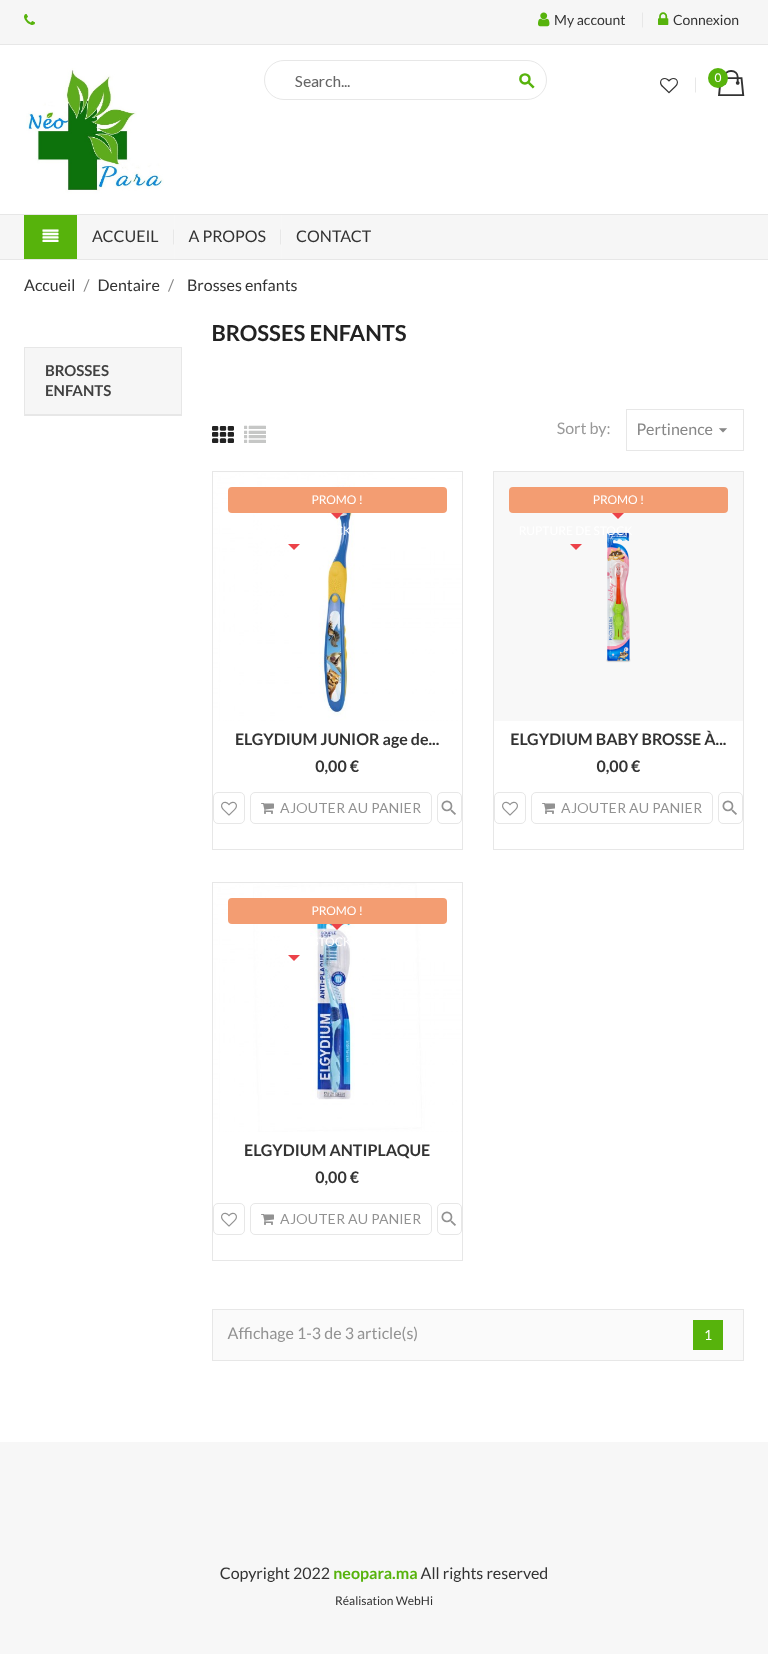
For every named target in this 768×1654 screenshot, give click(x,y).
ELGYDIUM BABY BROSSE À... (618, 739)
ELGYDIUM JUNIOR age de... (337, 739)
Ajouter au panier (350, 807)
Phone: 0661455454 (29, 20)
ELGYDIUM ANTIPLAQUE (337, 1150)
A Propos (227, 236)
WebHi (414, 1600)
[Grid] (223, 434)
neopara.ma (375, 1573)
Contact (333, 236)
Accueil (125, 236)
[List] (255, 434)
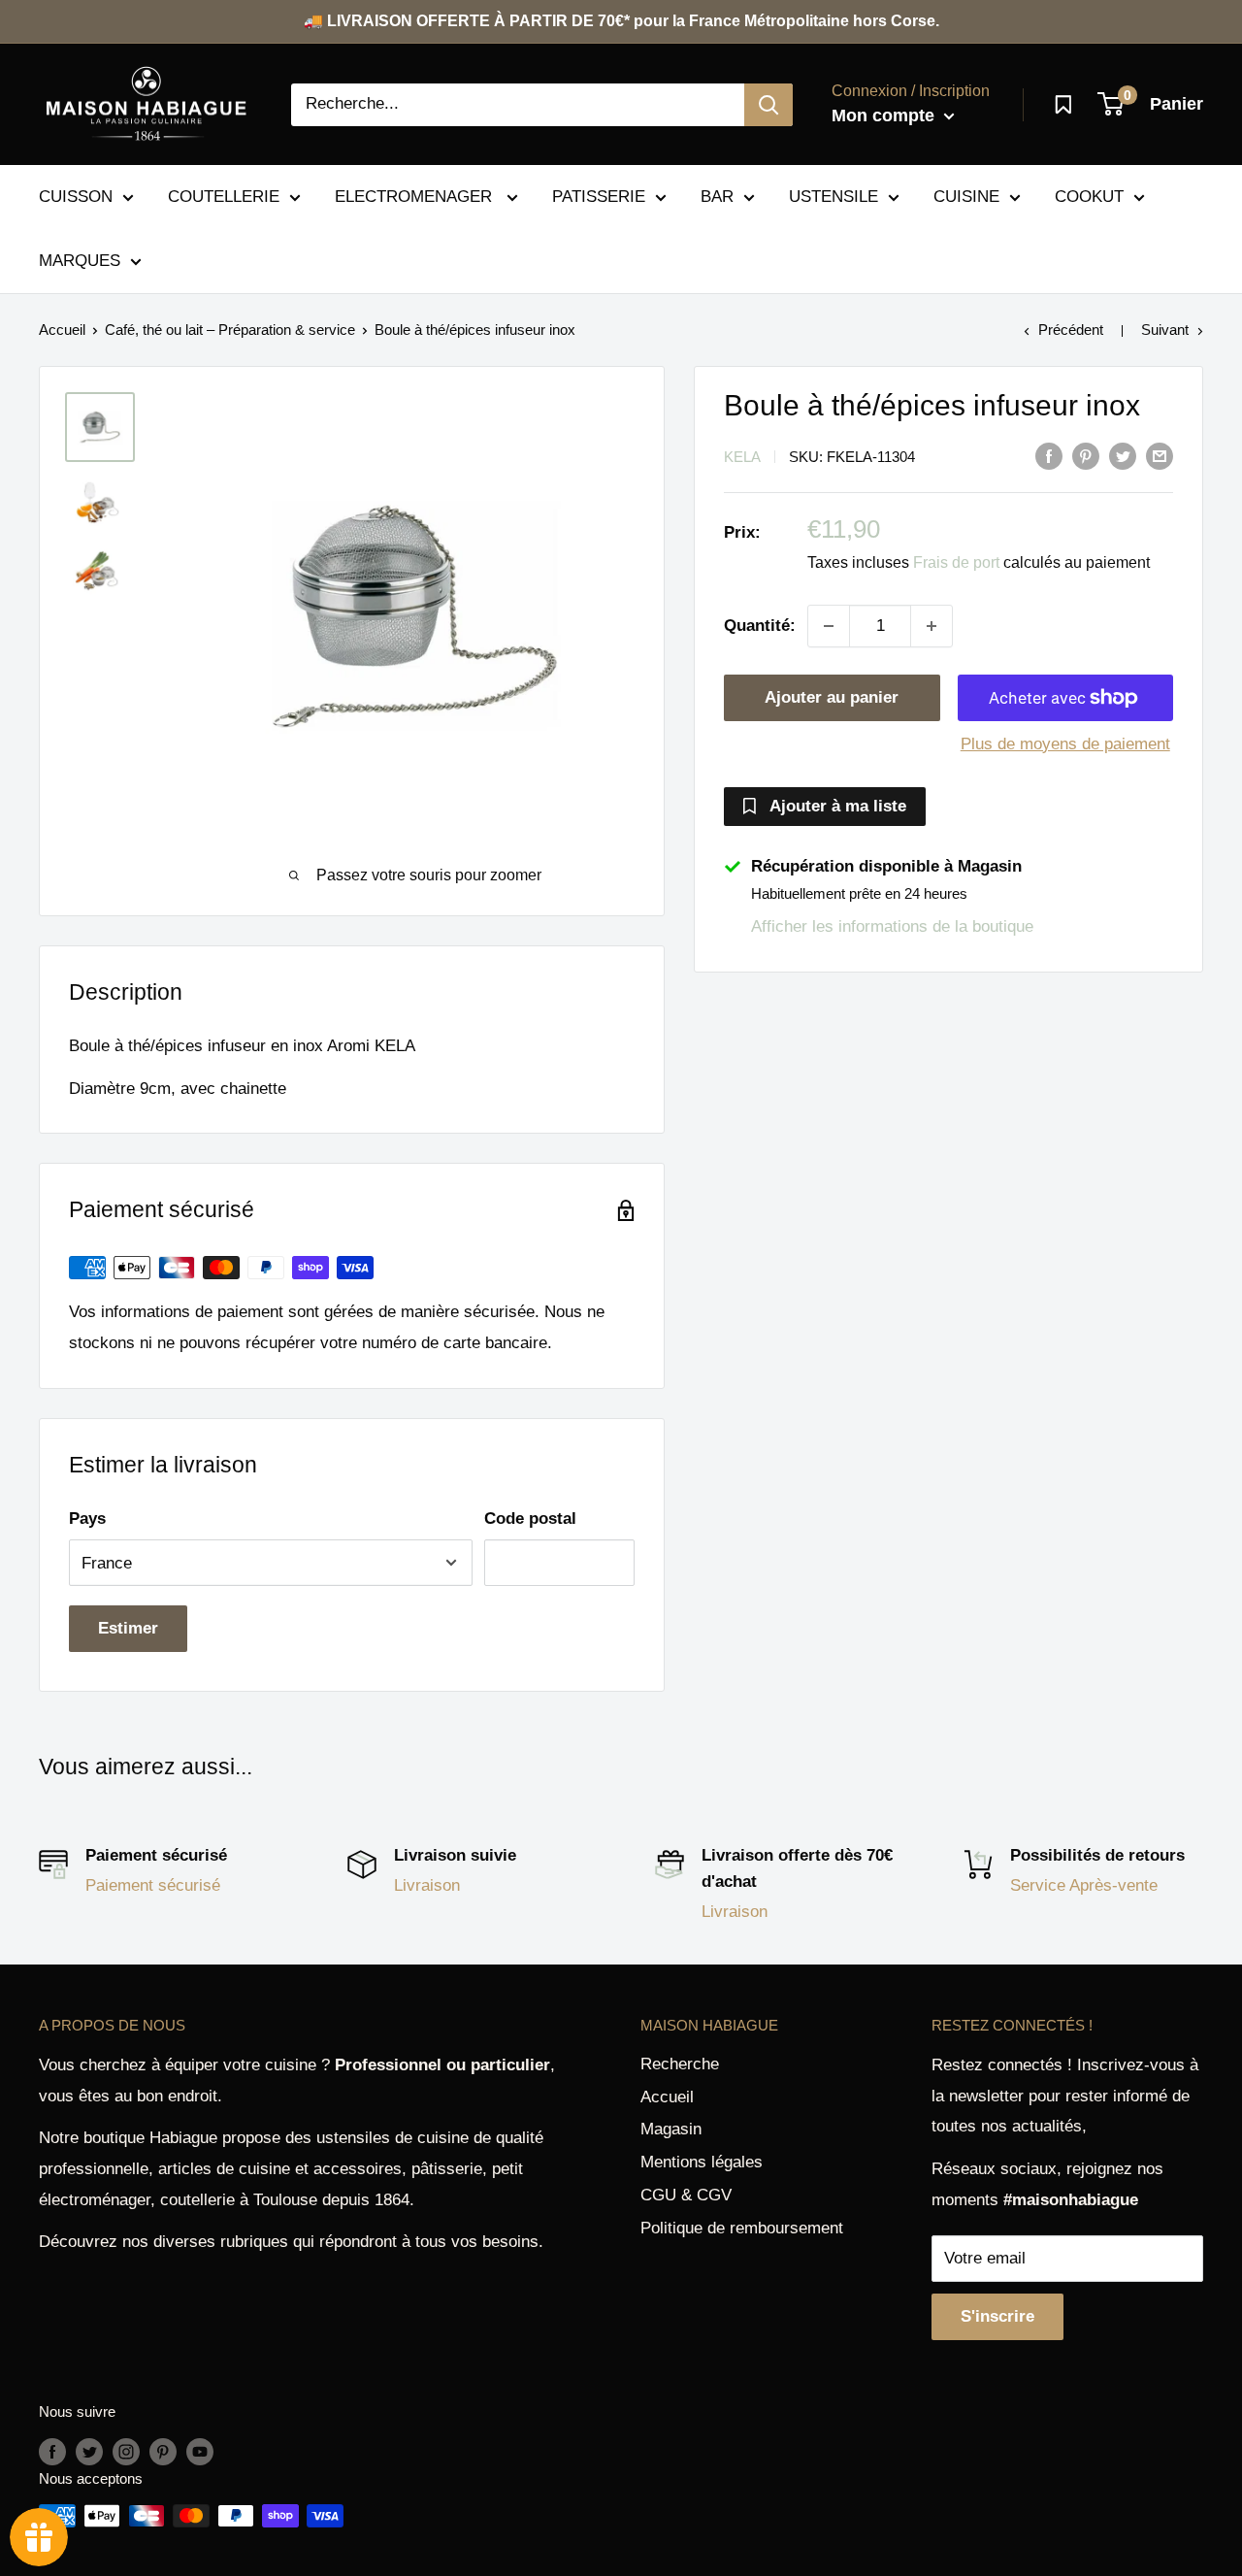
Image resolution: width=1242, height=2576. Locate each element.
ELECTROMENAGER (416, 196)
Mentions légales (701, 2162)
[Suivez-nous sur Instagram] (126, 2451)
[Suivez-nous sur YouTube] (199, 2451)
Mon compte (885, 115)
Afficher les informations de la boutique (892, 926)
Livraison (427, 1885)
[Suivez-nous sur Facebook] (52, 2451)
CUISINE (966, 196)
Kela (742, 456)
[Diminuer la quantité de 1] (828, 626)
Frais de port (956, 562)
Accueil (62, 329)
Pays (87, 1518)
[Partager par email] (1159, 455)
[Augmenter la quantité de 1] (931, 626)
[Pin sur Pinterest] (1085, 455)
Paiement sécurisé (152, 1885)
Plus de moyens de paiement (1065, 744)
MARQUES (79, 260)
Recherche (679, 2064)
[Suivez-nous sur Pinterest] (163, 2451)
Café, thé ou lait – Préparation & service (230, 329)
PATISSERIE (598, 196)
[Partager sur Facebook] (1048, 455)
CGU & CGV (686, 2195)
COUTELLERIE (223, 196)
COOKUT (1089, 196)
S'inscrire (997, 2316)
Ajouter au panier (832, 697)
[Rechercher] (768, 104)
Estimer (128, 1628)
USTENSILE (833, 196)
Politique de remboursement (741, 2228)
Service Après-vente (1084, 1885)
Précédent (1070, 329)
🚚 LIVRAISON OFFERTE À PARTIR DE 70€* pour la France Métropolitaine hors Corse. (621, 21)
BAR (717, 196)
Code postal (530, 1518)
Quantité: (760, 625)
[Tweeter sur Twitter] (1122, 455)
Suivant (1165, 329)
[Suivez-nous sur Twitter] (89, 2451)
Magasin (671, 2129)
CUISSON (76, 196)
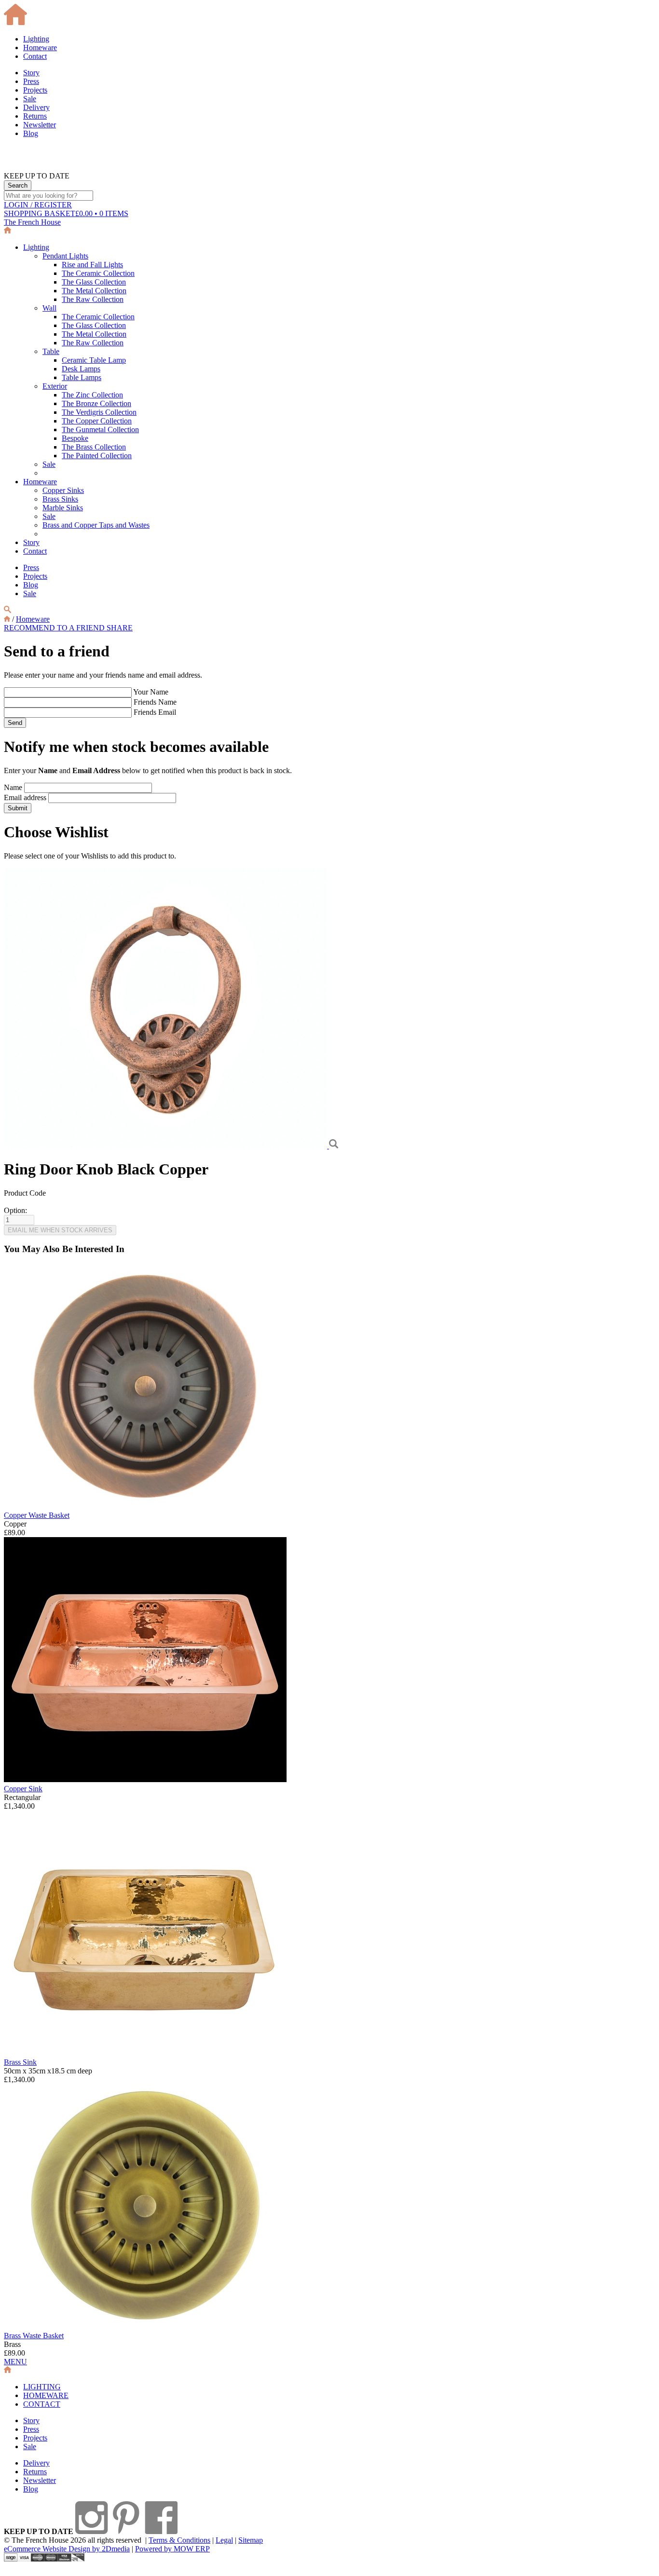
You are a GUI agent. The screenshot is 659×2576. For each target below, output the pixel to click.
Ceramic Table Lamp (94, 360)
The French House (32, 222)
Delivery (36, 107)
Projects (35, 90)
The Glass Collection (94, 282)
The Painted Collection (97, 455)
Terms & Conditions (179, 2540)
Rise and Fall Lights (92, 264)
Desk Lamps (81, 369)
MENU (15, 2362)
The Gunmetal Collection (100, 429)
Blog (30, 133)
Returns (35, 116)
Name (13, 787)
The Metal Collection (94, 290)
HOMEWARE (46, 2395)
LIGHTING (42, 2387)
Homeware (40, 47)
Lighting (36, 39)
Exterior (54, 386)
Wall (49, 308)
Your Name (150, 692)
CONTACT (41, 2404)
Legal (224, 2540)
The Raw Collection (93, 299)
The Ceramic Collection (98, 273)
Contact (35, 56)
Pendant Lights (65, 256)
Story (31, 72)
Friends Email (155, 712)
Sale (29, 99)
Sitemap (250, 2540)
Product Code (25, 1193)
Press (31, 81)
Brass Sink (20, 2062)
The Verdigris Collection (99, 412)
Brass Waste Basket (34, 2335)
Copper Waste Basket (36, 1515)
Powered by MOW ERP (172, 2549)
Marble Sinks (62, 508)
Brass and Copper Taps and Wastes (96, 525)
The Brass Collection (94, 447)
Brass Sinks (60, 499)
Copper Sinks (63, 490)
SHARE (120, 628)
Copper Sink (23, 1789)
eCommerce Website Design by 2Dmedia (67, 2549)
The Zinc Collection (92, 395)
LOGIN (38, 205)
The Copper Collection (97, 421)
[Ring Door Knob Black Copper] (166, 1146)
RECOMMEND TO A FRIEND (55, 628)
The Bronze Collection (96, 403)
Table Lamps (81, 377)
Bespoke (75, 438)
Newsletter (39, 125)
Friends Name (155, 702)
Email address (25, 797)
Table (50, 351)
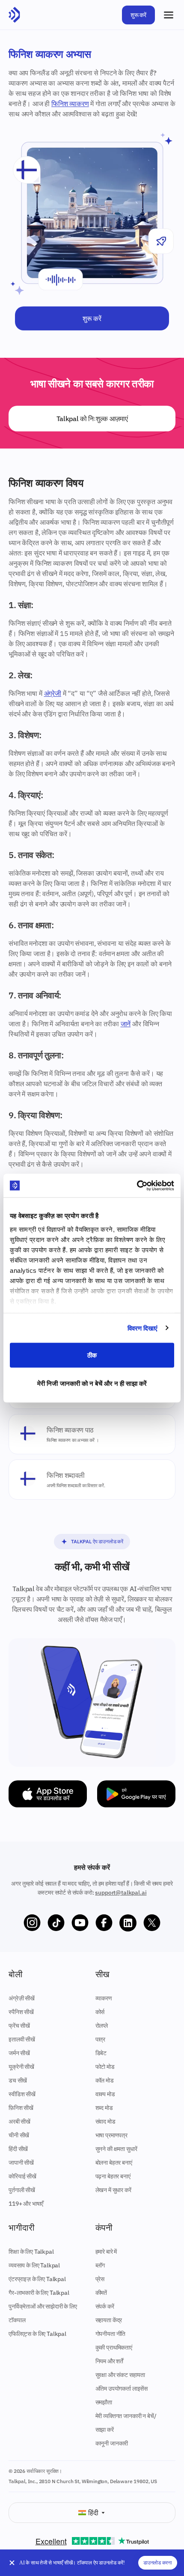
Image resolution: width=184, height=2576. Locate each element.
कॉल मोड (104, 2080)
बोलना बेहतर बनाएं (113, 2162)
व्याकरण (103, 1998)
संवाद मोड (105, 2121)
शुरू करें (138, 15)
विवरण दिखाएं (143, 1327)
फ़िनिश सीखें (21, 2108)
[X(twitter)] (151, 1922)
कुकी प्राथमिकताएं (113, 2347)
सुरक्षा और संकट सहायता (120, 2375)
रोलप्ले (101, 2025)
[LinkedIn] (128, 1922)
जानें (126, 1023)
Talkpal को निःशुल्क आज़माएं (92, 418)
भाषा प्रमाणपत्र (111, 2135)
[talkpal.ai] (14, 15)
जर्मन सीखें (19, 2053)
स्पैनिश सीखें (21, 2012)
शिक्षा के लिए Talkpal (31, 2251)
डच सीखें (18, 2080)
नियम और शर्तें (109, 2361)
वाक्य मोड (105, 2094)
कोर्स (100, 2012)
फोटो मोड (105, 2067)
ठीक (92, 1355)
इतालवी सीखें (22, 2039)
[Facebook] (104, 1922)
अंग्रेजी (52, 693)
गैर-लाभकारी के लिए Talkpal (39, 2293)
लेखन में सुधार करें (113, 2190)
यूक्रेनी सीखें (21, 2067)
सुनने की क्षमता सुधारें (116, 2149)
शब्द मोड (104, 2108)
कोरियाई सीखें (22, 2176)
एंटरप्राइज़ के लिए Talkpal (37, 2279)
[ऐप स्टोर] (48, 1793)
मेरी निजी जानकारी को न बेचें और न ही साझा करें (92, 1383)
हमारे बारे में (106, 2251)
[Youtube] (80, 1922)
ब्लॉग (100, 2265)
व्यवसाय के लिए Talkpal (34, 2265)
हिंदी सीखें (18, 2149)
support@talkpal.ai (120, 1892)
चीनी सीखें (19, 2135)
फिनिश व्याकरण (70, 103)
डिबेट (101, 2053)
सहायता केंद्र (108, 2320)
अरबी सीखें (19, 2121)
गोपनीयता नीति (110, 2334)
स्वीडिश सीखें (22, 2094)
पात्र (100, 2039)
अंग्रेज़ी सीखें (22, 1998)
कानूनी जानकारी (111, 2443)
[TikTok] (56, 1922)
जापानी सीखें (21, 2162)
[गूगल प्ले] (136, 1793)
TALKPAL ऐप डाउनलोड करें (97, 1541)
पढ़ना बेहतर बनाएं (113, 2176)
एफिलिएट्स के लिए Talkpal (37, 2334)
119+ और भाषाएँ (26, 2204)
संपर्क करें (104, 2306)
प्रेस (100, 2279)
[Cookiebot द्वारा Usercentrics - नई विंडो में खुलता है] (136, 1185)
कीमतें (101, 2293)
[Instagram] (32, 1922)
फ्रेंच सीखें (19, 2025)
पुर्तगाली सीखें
━━━
**REQUIRED ACTION**
Please, from the material above, copy only the lines from the line with "[Facebook] (104, 1922)" up to and including the line with "एंटरप्राइज़ के लिए Talkpal (37, 2279)", exactly as written.

**REPLY TO THE EXERCISE**
[Facebook] (104, 1922)
अंग्रेजी (52, 693)
गैर-लाभकारी के लिए Talkpal (39, 2293)
लेखन में सुधार करें (113, 2190)
यूक्रेनी सीखें (21, 2067)
सुनने की क्षमता सुधारें (116, 2149)
शब्द मोड (104, 2108)
कोरियाई सीखें (22, 2176)
एंटरप्राइज़ के लिए Talkpal (37, 2279)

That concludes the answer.